Adding Assets Guide

This guide explains how to extend the virt-platform-autopilot by adding new managed resources (assets).

Philosophy

Adding new assets to the autopilot requires no code changes - everything is template-driven:

✅ No code required: Create YAML templates, update metadata catalog
✅ Template-driven: Use Go templates for dynamic rendering
✅ Soft dependencies: Gracefully handle missing CRDs
✅ Declarative: Define conditions for when assets should be applied

Quick Start

Follow these steps to add a new asset:

1. Create Template File

Create a YAML file in the appropriate subdirectory under assets/active/:

# Choose the right category
assets/active/
├── hco/              # HyperConverged resource (only one, order: 0)
├── machine-config/   # MachineConfig resources
├── kubelet/          # KubeletConfig resources
├── node-health/      # NodeHealthCheck resources
├── descheduler/      # Descheduler resources
└── operators/        # Third-party operator CRs

# Create your asset
vi assets/active/machine-config/05-my-feature.yaml

2. Add Entry to Metadata Catalog

Edit assets/active/metadata.yaml and add your asset:

assets:
  # ... existing assets ...

  - name: my-new-feature
    path: active/machine-config/05-my-feature.yaml
    phase: 1
    install: always  # or opt-in
    component: MachineConfig
    reconcile_order: 1
    conditions: []  # or add conditions (see below)
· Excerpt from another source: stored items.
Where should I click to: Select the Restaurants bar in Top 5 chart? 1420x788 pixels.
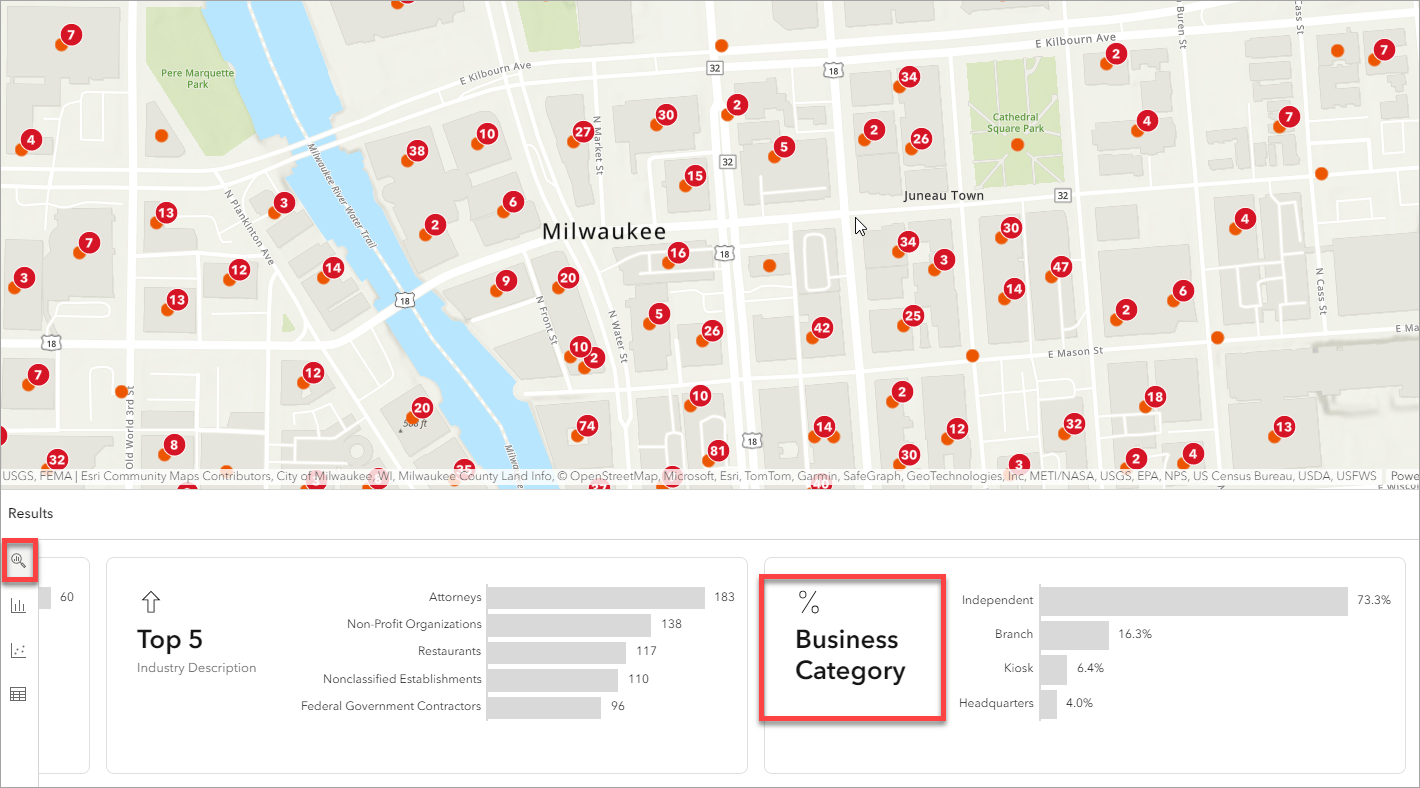(x=558, y=652)
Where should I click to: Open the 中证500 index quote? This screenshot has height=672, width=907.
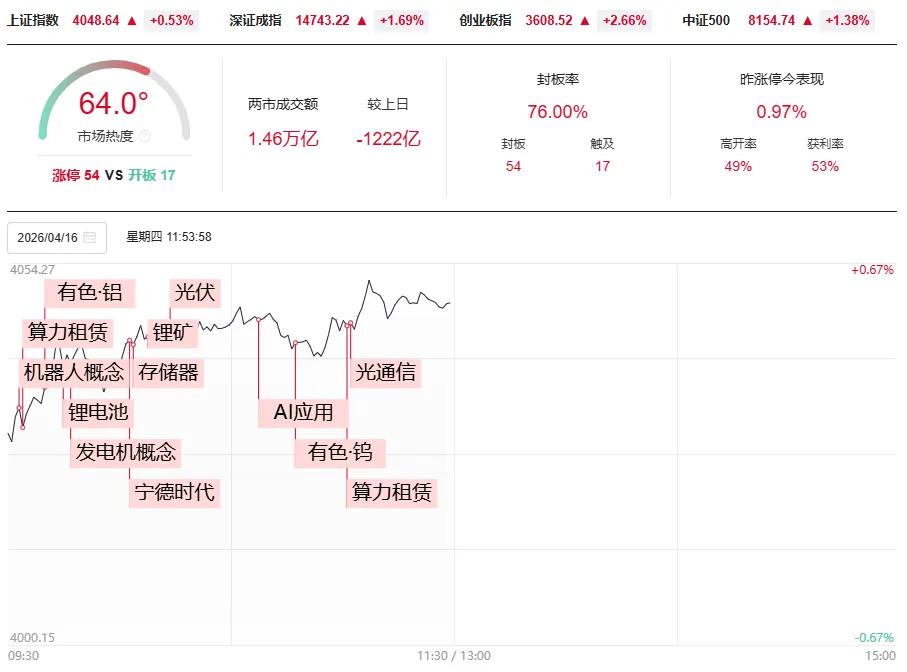(x=706, y=20)
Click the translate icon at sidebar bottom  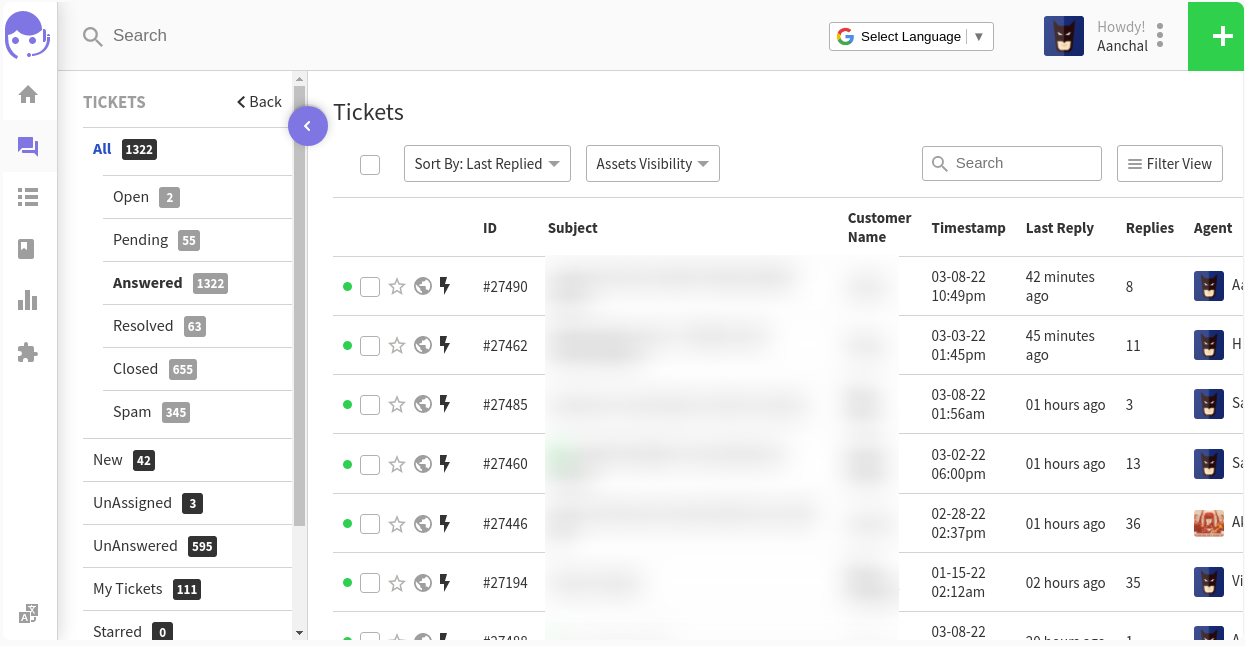click(x=28, y=613)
3. Test with Render Command

Test your asset offline before deploying:

# Render all assets including your new one
virt-platform-autopilot render --hco-file=test-hco.yaml --output=yaml

# Or render just your asset
virt-platform-autopilot render --hco-file=test-hco.yaml --output=yaml | grep -A50 "my-new-feature"

4. (Optional) Add Conditions

If your asset should only be applied in specific scenarios, add conditions:

conditions:
  # Annotation-based activation
  - type: annotation
    key: platform.kubevirt.io/enable-my-feature
    value: "true"

  # Hardware detection
  - type: hardware-detection
    detector: gpuPresent

  # Feature gate
  - type: feature-gate
    value: MyFeature

5. Update RBAC

If your asset introduces new resource types, regenerate RBAC:

make generate-rbac

This scans all assets and generates the necessary ClusterRole permissions.

Template Examples

Example 1: Simple Static YAML

For resources that don't need dynamic values:

File: assets/active/node-health/standard-remediation.yaml

apiVersion: remediation.medik8s.io/v1alpha1
kind: NodeHealthCheck
metadata:
  name: virt-node-health-check
  namespace: openshift-operators
spec:
  minHealthy: 51%
  remediationTemplate:
    apiVersion: self-node-remediation.medik8s.io/v1alpha1
    kind: SelfNodeRemediationTemplate
    name: self-node-remediation-automatic-strategy-template
    namespace: openshift-operators
  selector:
    matchExpressions:
      - key: node-role.kubernetes.io/worker
        operator: Exists
  unhealthyConditions:
    - duration: 5m
      status: "False"
      type: Ready
    - duration: 5m
      status: Unknown
      type: Ready

No templating needed - this is applied as-is.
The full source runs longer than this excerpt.